Non passa quasi nessuno per la strada della Valle, alle undici di mattina di questo venti ottobre del pianeta Terra. Molti sono in ufficio, qualcuno in viaggio (magari sull’aereo che passa proprio ora sopra le Prealpi e perde tra le montagne il suo rumore).
Quasi tutti si trovano in un sacco di posti in cui io non sono.
Quasi nessuno ha avuto quello che io, in pantofole e tuta da casa, ho potuto godermi dal pratone con tutti i (cinque, sei, dieci) sensi.
Sono questi i giorni in cui mi sento importante.
Capita, parlando delle mie scelte di vita, che il mio interlocutore dica: “Ci vuole coraggio. Io non ce la farei”.
Sì, è vero: ci vuole coraggio. Il coraggio quasi quotidiano di affrontare il dubbio che la strada sia sbagliata. Ogni volta che vengo a sapere che un mio coetaneo sta facendo carriera in qualche ambito lavorativo, o ha vinto il tal concorso pubblico e ottenuto l’agognato Tempoindeterminato, o sta rimpolpando la sua pensione integrativa grazie a un contratto breve ma succulento. Quando qualcuno mi chiede: “E tu, che lavoro fai?” e rispondo, un po’ imbarazzata: “Beh, leggo storie ai bambini”.

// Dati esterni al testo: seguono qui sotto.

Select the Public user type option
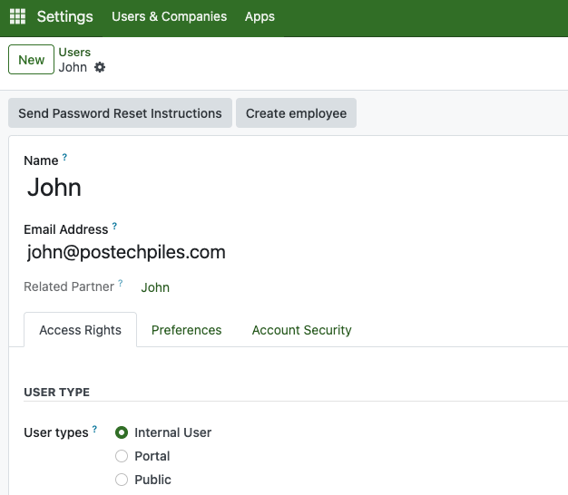568x495 pixels. [x=122, y=480]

Il confronto, dentro di me, parte immediato anche se lo so, che la felicità mica si misura in successo e denaro e prestigio sociale. Un programma in background che non riesco a disistallare. Quella voce che mi chiede se ormai non sia tardi per dedicarmi alla leggerezza e se non sia ora di “diventare grande” (col che presumo intenda qualcosa che ha a che fare col timbrare il cartellino e incazzarsi al telefono con persone importanti).
Poi, però, ci sono le mattine come questa, con tutto quest’oro rosso che si respira.
Quando accompagno la bimba ad aspettare il pullmino della materna e leggiamo assieme un albo illustrato sedute su un tronco d’albero.
O i giorni dai fortissimi contrasti, in cui mi trovo dapprima in mezzo al caos cittadino, immersa in una trentina di bambini con cui sognare e cantare e raccontare nuovi mondi, e due ore dopo sola nel silenzio del crepuscolo, a portare a spasso il cane tra le sagome scure dei faggi.
Sono i momenti in cui penso di averlo già trovato, il mio posto nel mondo. Qui, sulla terra. Qui, tra i bambini e le parole e la bellezza. E che non ci sia niente di più importante che proteggere la bellezza per loro, per noi, perché rimanga accesa e possa riaccendere il futuro ogni volta che le braci si spengono.
E allora mi pare di fare una delle cose più vere, antiche e importanti: tenere viva la bellezza, tenere vive le storie.